Task directions: Transcribe all of the entries below word for word, leaving out the pictures.

Extracted records
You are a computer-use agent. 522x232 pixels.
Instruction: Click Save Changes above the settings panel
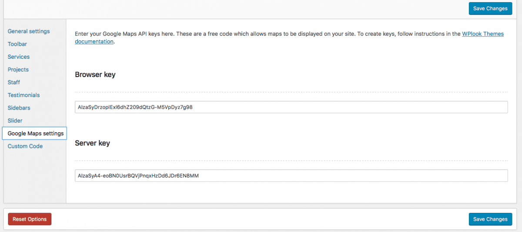490,8
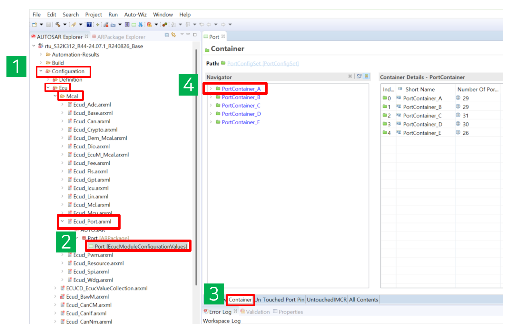This screenshot has width=512, height=329.
Task: Select the PortContainer_D row in details table
Action: click(x=422, y=124)
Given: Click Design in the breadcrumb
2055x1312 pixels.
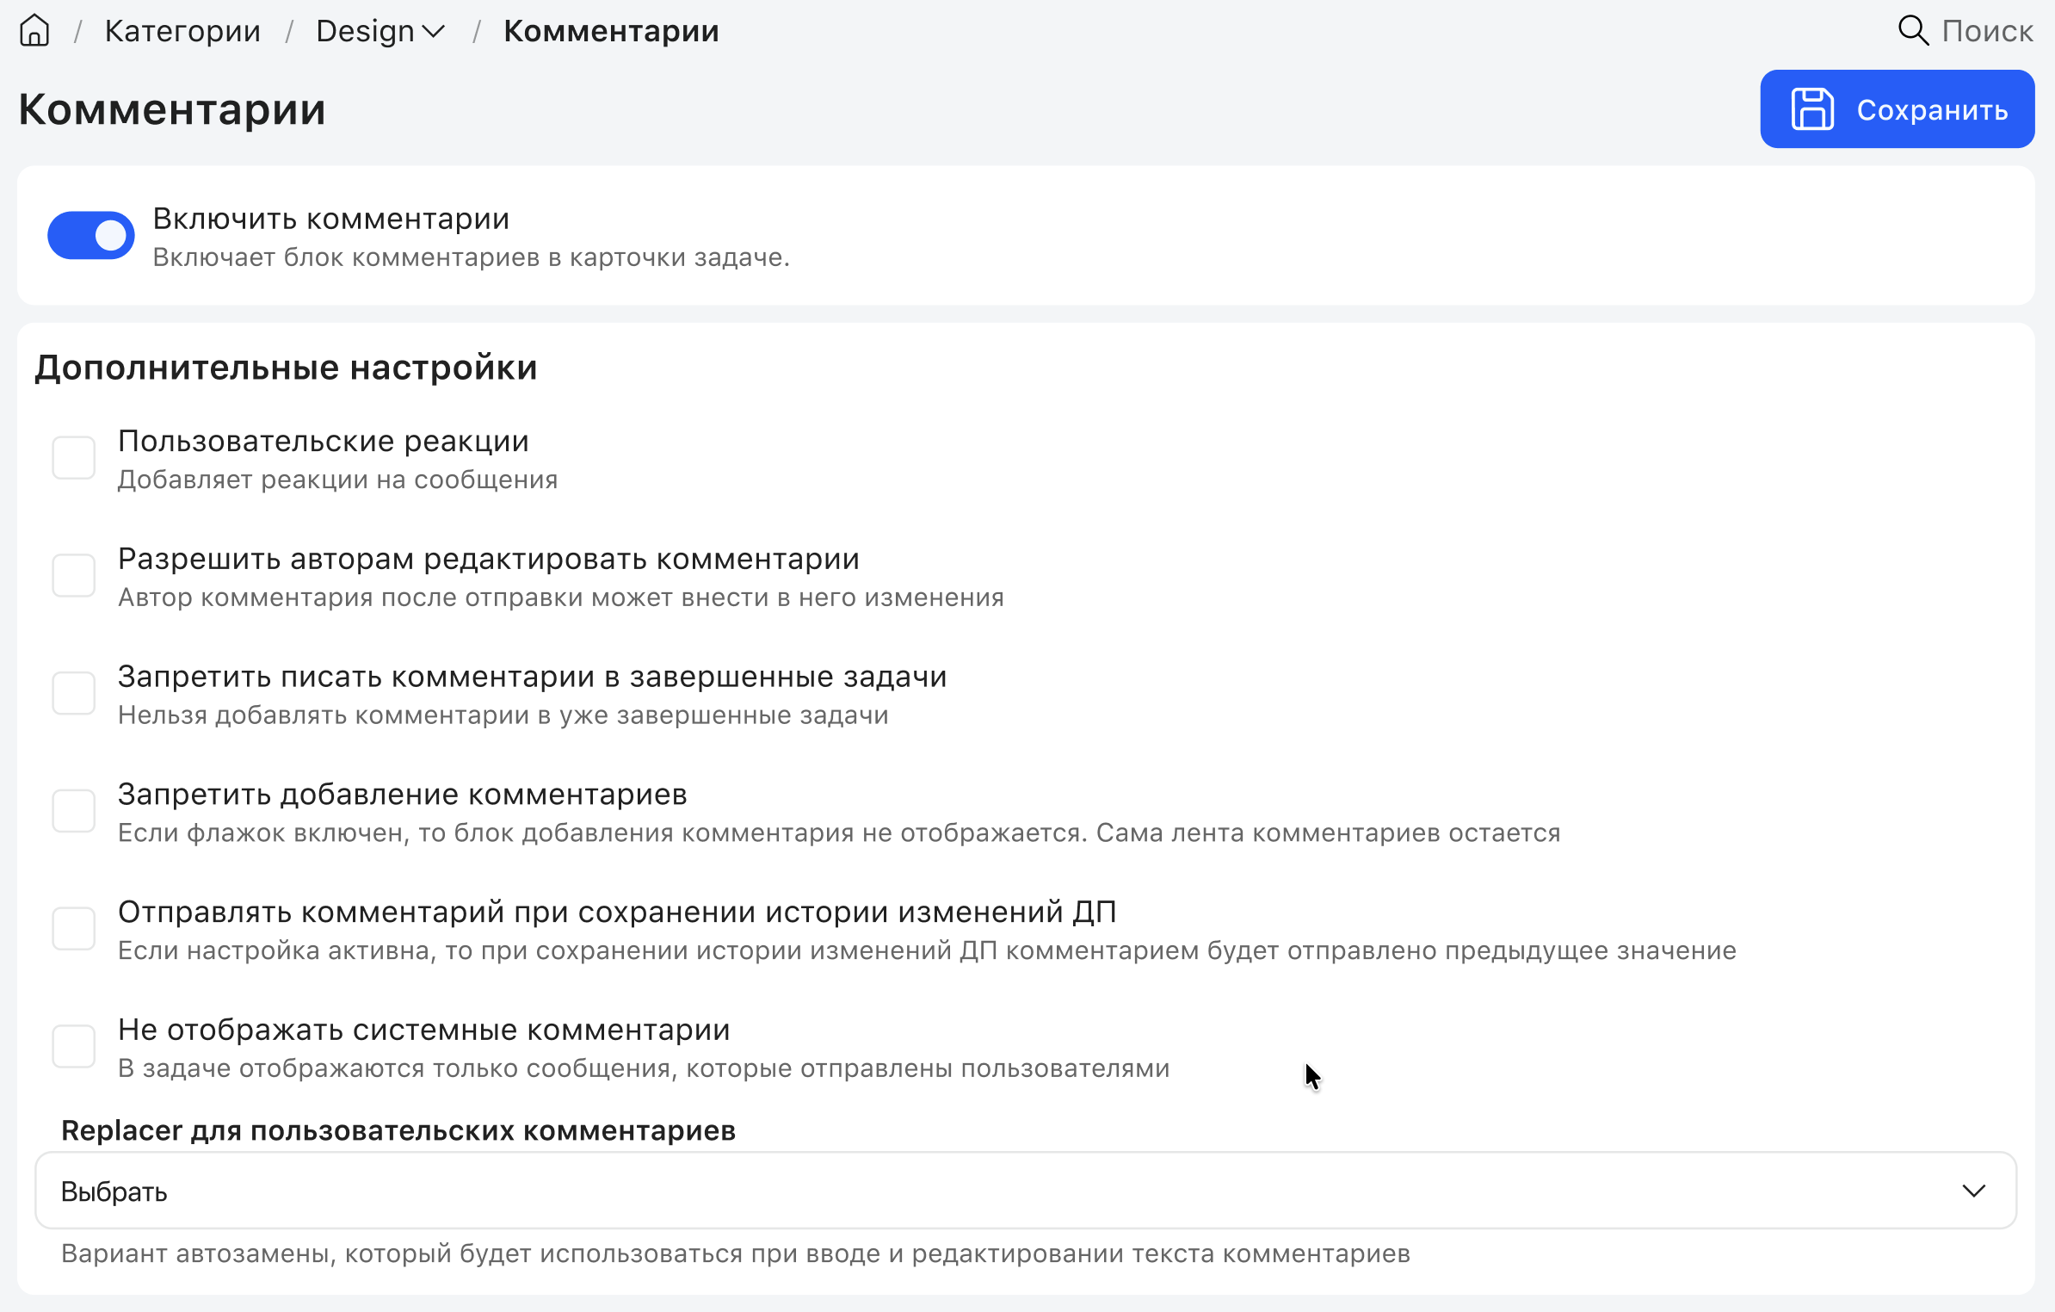Looking at the screenshot, I should click(x=364, y=30).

Result below:
You are a computer-use agent. 522x232 pixels.
Instruction: Click Save Changes above the settings panel
490,8
This screenshot has width=512, height=329.
Task: Select the PortContainer_D row in details table
Action: click(x=422, y=124)
Given: Click Design in the breadcrumb
2055x1312 pixels.
Looking at the screenshot, I should click(x=364, y=30).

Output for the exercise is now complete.